First of all, I fully support Thomas here. Futures (and the extensions proposed in the 'Concurrency TS') are a wonderful concept allowing asynchronous computation. Those go beyond 'classical' futures, which just represent a result which has not computed yet. These futures allow for continuation style coding as you can attach continuations and compose new futures based on logical operations on others.
This is something Joel tries to convince me of but I'm resisting. Could you shed some light on how events are almost equivalent to futures? Futures store the result of the asynchronous computation. Events are markers that can be queried to find out an operation finished and can be blocked on until an operation is finished. The data however is stored somewhere else. Futures are in this sense safer abstractions as they prevent users from accessing results that are not yet finished. That is my understanding of futures, I might be wrong here, please correct me if I am.

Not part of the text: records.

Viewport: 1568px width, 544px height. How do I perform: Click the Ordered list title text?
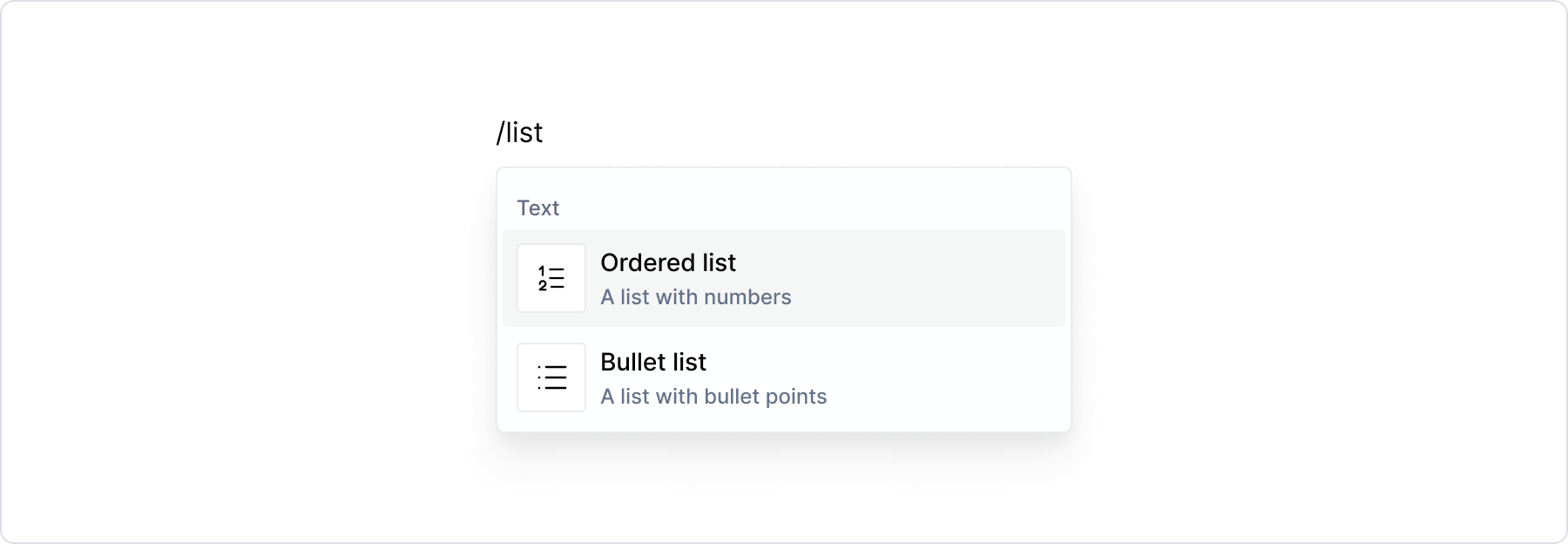pos(667,263)
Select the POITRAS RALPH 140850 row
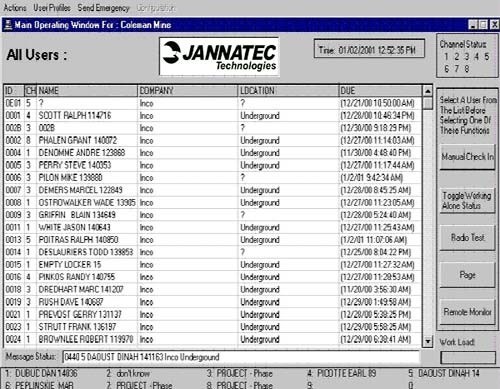The image size is (500, 389). point(212,240)
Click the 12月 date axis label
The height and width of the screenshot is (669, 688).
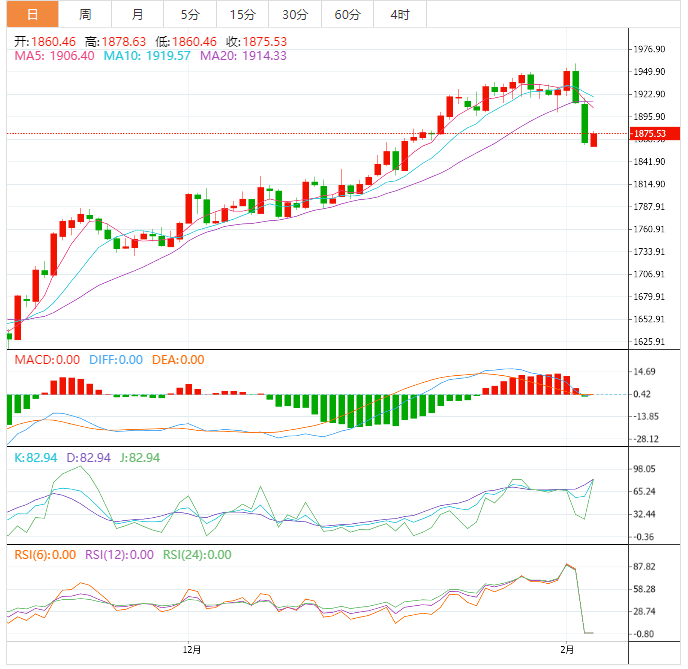pyautogui.click(x=193, y=649)
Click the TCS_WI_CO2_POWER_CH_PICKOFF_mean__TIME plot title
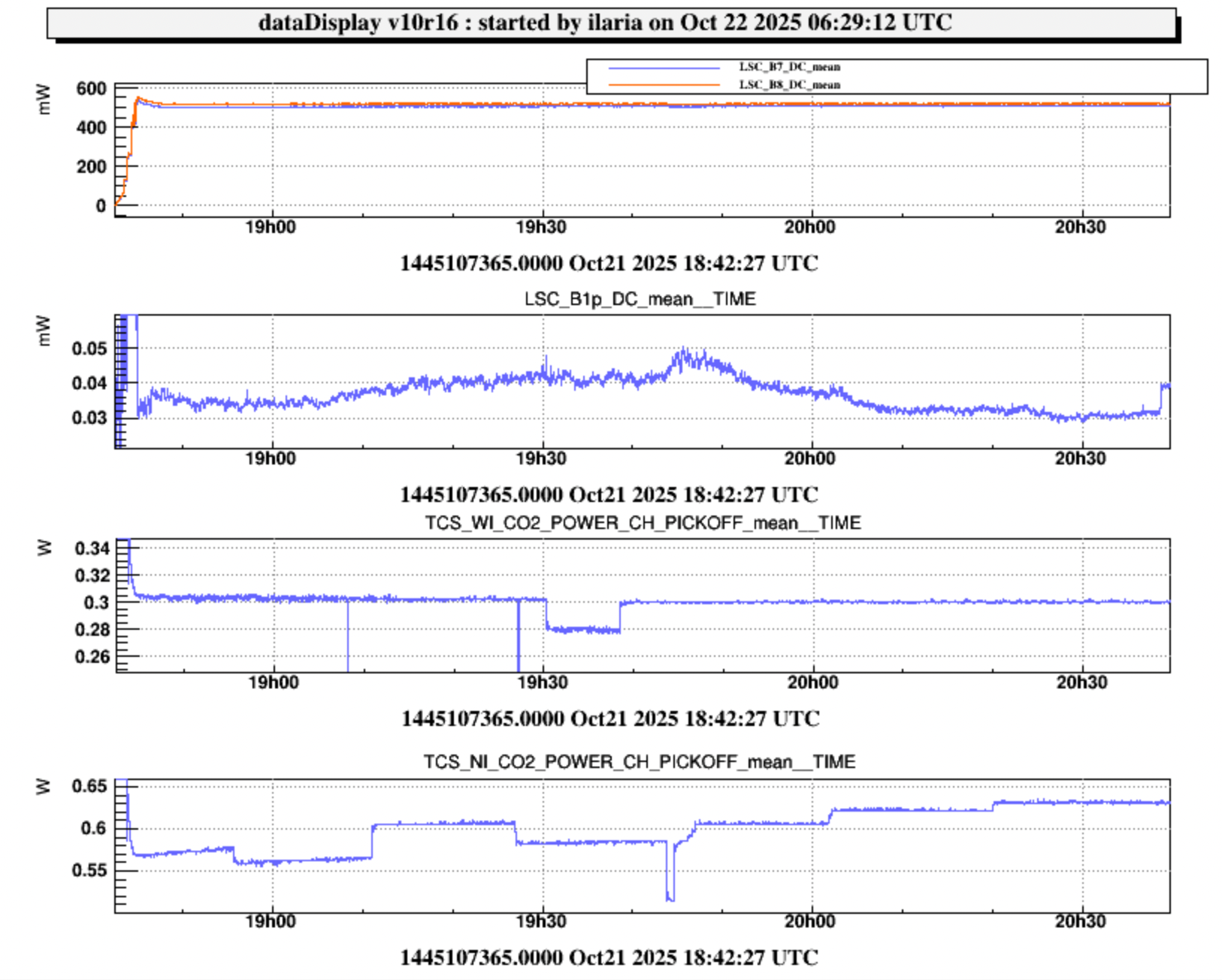 click(643, 523)
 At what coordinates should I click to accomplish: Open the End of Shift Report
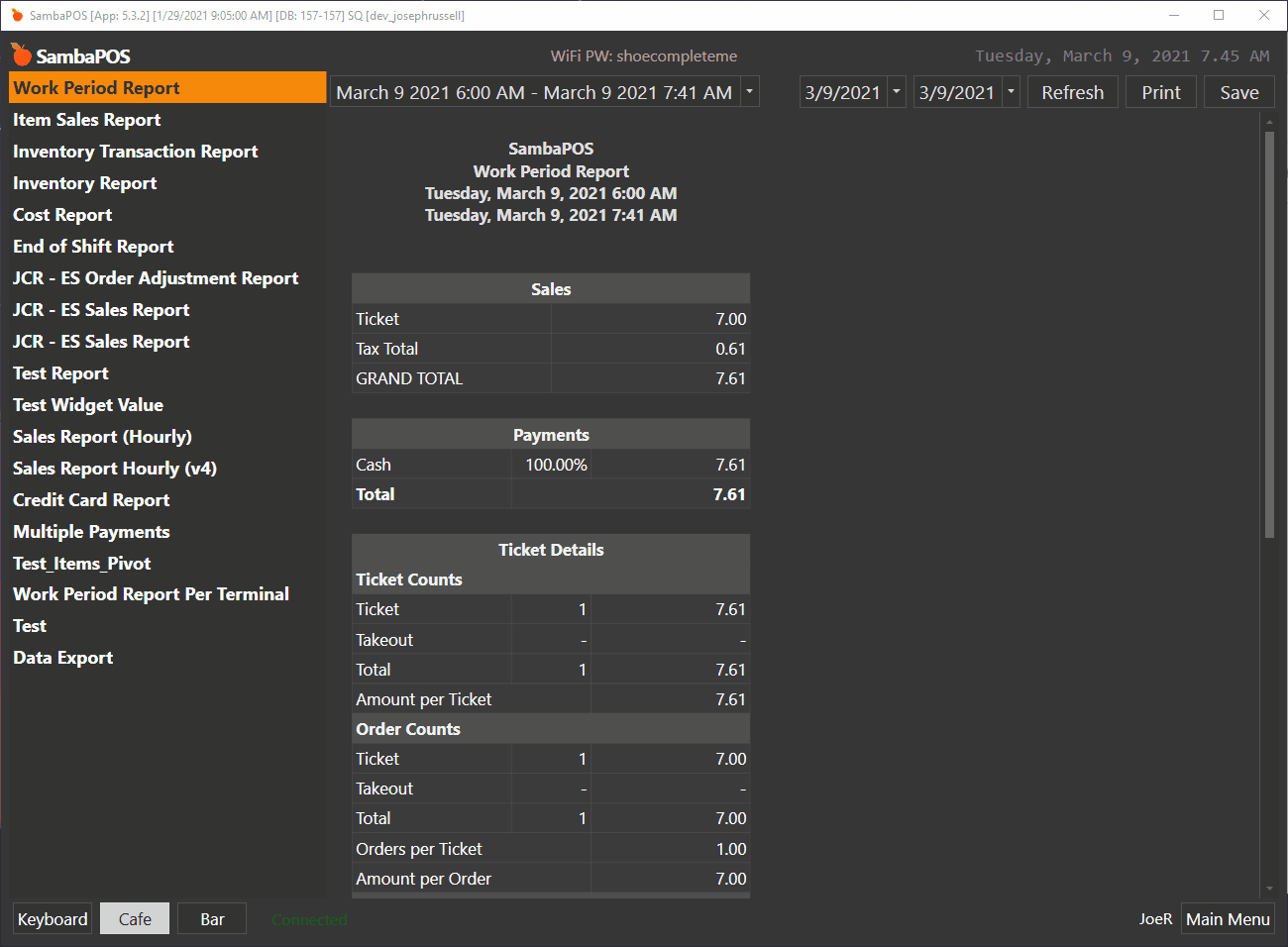tap(93, 247)
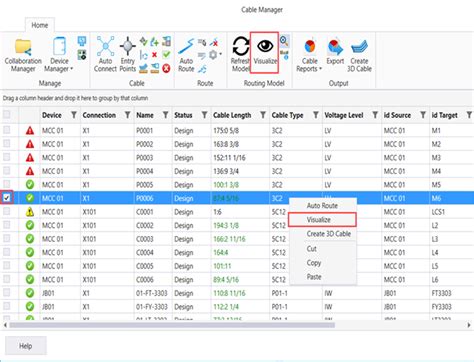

So I consider futures and events orthogonal concepts. One can be, with some effort and loss of expressiveness, changed to the other concept and vice versa. But I'm not sure if the code makes sense after the change. Consider these examples:
future<void> f = copy_async(src, dst); fill_async(dst, 42.);
This does not work, a dependency or dataflow graph has to be created between copy and fill, so:
future<void> f = copy_async(src, dst); fill_async(dst, 42., f);
What about: future<void> f = copy_async(src, dst); f.then([](future<void>&& f) { fill_async(dst, 42.); }) or (assuming await will be available, which almost all of the committee thinks is something we need): await copy_async(src, dst); fill_async(dst, 42.); i.e. the code looks 'normal' but is fully asynchronous thanks to await and futures.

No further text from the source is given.